Opinión

¿Qué necesitamos en el 2015?

Comenzamos un nuevo horizonte o nos quedamos como estamos. La disyuntiva es clara. Estamos varados cuando debiéramos dirigirnos a la búsqueda un cambio cualitativo como sociedad y como individuos. Todo o casi todo se hizo en los dos últimos años para dejar atrás las rémoras del pasado y encaminarnos hacia un futuro más promisorio. Ahí están las reformas y sus posibles transformaciones, ahí están tres que debieran ser los pilares para un México diferente. Entre muchas, son estas las que sobresalen:

La reforma educativa, la de telecomunicaciones y la energética.
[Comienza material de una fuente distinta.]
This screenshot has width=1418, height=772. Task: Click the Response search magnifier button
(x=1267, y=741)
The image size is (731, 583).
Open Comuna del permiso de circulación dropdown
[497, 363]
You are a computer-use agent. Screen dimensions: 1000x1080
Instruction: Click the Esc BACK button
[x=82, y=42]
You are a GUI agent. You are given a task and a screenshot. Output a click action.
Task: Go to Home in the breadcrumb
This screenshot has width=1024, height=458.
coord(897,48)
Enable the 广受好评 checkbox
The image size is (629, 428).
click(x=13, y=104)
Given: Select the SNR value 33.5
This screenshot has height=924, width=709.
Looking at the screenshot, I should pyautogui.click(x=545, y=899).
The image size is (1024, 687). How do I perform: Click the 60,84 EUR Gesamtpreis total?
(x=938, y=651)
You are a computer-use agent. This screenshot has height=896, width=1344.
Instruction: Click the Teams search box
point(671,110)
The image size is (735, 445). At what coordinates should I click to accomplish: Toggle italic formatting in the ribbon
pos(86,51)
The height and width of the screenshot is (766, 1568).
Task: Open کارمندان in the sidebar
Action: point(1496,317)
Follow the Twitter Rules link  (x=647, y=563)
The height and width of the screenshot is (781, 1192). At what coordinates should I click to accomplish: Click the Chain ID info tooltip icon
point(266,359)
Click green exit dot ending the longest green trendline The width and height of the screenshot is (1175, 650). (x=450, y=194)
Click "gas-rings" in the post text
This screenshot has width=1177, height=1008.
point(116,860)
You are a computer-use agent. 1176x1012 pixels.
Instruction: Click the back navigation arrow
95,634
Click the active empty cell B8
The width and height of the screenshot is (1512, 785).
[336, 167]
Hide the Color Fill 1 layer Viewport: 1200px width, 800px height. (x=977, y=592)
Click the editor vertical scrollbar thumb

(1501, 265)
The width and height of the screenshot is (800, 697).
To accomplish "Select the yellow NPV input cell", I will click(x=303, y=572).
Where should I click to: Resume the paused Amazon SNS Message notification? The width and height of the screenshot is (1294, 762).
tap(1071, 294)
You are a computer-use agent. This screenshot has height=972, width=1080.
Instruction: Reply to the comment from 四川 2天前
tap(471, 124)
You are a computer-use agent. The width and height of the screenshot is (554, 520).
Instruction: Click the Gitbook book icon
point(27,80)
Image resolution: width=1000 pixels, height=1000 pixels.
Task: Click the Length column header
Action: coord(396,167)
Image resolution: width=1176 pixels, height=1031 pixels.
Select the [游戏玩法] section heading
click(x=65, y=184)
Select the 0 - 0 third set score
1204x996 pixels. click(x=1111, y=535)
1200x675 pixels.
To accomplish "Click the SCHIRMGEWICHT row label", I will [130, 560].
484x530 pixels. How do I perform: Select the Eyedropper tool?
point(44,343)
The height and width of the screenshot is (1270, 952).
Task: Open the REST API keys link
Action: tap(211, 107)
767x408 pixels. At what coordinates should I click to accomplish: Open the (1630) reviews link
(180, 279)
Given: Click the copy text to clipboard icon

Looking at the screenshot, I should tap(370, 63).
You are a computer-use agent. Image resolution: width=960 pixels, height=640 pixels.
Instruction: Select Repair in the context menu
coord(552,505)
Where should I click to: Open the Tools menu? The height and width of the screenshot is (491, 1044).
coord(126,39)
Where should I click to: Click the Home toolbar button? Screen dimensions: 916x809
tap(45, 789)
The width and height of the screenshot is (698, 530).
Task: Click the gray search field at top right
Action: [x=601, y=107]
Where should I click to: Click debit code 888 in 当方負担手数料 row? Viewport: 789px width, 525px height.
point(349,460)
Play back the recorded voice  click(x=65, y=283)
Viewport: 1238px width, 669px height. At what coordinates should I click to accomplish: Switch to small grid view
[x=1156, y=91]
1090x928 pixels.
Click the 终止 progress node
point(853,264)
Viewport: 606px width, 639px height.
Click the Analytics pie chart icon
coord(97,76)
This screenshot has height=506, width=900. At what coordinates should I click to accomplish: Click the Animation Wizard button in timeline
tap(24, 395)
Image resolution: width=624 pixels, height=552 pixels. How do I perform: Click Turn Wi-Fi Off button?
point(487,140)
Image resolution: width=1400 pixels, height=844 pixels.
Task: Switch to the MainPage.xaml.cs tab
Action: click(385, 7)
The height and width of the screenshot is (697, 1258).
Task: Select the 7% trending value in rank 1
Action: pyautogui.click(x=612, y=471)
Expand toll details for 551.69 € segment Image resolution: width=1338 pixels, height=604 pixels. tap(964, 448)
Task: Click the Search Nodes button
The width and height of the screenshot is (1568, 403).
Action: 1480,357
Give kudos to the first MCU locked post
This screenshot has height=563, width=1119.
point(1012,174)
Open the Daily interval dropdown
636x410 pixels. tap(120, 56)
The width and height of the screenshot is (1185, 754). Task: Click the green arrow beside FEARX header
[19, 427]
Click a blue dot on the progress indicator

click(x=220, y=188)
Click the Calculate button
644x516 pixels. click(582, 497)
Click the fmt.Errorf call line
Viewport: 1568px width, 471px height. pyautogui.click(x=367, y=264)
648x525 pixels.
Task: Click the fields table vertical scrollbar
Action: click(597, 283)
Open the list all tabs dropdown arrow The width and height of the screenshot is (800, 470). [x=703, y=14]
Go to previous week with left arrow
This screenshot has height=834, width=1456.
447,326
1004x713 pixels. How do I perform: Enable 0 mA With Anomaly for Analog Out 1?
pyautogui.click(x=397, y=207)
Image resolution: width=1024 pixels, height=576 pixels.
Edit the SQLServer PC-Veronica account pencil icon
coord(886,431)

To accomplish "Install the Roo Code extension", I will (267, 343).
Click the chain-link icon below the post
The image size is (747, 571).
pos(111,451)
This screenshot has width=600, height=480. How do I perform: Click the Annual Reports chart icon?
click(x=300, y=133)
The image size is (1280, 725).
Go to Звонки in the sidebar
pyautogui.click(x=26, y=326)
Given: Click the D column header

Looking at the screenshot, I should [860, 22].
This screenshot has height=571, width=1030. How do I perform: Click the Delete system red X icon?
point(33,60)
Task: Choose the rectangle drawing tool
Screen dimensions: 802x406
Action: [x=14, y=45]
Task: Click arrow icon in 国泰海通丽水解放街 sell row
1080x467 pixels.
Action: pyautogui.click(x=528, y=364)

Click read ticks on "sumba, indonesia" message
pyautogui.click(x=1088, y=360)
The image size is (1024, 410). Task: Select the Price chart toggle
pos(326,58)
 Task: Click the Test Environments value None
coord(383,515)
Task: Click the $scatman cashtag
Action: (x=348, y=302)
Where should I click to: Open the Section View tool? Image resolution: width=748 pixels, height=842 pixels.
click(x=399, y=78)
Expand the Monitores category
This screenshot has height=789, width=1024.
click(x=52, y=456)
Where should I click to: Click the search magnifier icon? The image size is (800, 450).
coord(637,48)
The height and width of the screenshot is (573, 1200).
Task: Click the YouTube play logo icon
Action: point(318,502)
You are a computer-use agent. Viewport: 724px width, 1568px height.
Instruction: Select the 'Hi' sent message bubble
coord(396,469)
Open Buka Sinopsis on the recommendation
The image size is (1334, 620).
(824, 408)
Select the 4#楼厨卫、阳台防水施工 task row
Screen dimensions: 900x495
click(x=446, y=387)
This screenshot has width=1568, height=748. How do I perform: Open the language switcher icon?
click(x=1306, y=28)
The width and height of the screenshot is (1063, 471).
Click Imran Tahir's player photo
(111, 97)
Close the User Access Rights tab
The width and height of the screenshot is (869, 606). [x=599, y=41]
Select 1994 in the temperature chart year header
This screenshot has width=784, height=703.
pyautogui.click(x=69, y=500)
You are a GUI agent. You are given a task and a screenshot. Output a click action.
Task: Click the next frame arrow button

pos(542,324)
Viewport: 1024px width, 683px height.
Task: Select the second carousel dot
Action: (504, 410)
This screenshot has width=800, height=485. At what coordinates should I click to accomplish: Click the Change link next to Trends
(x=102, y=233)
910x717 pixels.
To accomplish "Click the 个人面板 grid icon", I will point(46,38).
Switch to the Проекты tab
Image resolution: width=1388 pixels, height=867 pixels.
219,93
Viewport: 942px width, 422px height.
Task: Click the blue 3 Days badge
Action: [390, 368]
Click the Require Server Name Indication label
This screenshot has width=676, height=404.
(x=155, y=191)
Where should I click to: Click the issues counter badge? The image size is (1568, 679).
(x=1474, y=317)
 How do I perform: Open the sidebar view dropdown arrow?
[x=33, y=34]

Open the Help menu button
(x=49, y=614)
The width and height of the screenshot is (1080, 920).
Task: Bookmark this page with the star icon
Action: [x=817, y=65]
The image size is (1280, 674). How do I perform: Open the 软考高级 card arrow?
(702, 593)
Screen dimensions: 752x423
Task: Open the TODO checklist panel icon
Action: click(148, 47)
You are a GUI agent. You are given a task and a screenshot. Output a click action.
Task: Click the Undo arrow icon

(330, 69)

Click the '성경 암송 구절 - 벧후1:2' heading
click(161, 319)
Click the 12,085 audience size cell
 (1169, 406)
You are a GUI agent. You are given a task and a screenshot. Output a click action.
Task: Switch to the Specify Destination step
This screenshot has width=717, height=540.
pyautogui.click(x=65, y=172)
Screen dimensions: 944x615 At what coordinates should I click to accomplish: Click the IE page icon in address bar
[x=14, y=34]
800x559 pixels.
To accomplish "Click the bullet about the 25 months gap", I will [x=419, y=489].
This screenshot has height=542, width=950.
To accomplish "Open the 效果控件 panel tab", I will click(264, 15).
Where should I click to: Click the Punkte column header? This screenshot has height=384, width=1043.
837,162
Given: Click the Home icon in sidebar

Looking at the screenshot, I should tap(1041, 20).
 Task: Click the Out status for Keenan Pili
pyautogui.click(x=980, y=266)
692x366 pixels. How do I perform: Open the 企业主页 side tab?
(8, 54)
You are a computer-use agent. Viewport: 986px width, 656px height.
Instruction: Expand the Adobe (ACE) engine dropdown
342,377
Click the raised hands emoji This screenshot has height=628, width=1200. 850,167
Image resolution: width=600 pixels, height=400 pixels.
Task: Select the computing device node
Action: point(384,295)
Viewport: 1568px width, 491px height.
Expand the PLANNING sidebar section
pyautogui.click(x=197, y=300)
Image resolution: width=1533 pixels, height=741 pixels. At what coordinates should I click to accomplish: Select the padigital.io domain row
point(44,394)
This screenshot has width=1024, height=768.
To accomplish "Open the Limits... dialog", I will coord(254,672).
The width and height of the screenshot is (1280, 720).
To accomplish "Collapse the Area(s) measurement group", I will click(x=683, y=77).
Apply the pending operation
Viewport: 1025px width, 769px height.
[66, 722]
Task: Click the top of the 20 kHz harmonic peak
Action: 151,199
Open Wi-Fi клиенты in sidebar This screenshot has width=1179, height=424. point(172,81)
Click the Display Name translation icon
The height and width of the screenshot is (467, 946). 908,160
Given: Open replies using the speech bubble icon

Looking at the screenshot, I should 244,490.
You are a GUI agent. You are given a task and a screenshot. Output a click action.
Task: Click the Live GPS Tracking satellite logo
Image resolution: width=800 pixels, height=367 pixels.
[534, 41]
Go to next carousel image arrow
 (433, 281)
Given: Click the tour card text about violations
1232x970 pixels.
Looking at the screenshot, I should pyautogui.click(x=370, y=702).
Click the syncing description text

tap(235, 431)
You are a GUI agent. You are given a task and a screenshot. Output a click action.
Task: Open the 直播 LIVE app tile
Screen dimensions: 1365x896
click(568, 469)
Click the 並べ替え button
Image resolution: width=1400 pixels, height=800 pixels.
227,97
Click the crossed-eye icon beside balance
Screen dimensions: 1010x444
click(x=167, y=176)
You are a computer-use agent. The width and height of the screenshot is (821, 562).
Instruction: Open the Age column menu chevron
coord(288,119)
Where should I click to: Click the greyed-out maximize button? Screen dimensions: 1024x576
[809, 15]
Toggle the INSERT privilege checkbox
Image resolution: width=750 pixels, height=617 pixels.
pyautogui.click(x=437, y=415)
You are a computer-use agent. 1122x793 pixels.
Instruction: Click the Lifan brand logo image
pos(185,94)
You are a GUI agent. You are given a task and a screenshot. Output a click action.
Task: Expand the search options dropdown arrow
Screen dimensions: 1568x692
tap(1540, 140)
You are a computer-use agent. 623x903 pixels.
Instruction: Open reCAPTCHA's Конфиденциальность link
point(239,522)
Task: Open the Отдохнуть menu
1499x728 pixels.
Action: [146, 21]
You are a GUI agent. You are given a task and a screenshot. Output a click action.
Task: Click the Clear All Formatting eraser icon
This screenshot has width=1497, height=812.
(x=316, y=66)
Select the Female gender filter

En ello debiéramos empeñarnos pero no, no lo hacemos. El último trimestre del año recién pasado es el hoyo negro, se convirtió en la maldición que maniató al país.

¿Qué necesitamos? Por supuesto crecer y desarrollarnos. Para ello, en primerísimo lugar deberemos vencer la impunidad en los abusos y crímenes. Nada hay más alentador que repetir aquellos ilícitos que no son sancionados. Ninguna empresa en el mundo otorga hasta el 98% de éxito como son las injusticias que se cometen en el país y no son castigadas. ¡98%!

La impunidad está sobre el país como un techo que nos oprime y nos impide ir hacia arriba. La aplicación de la justicia nos desuella vivos; nos impide pensar en un mejor futuro, inhibe nuestra creatividad y aniquila la esperanza.

Las irregularidades, la violencia permitida y nunca sancionada, los crímenes no resueltos, los asesinos liberados, las cárceles como universidades de las transgresiones, la compra y venta de juicios, el desfalco de la probidad es lo que nos tiene sometidos. No hay problema mayor ya que este estercolero es fuente de todo lo que nos oprime. Sin resolverlo no avanzaremos. Este es el obstáculo más pesado que llevamos en los hombros y lo que sobrecoge el futuro actuar de nuestros hijos. Es el mayor desafío que enfrentamos; todo lo demás, y esto incluye el hambre, el desempleo, la carencia de vivienda, todo, por grave que sea, es secundario.

En consecuencia, ¿Qué necesitamos en el 2015?
Nos urge resolver la injusticia en todas sus formas y que puede llevarnos a estar permanentemente bajo el peso de las rigideces. Necesitamos solidaridad para no explotar con nuestras crecientes desigualdades. Lo que está en juego es responder tanto a las necesidades de movilidad como a las de coherencia y seguridad.

Para hacer plenamente productiva la inteligencia del hombre, es necesario reconocerle la dignidad que merece y alentar que se puede vivir plenamente como ciudadano, con todos sus derechos y bajo la protección que solo el Estado puede otorgarle.

La formación del individuo es una posición decisiva. Mucho depende de nuestro sistema educativo: las exigencias de hoy del mañana, las técnicas que las impregna, la movilidad que las sustenta, deviene como parte integral de un generoso desarrollo cultural propiciado desde la infancia.

Aprender a adaptarse, a cambiar de oficio, de ciudad, de mentalidad, es aprender a ganarse el porvenir. No habrá avance real sin que cada quien se haga cargo de sí mismo; sin un reparto equilibrado de los beneficios y también de los sacrificios, sin una reciprocidad auténtica de los esfuerzos y los resultados.

Sí, lo que necesitamos es algo sólido en que apoyarnos; está ahí y se llama esperanza; ningún gobierno del signo que sea, puede gobernar sin ese elemento. Necesitamos saber que somos capaces de impulsar nuestras vidas y modificar nuestro entorno; saber que tenemos la capacidad de remontar todos los obstáculos.

Comencemos con lo que necesitamos: luchar contra la impunidad.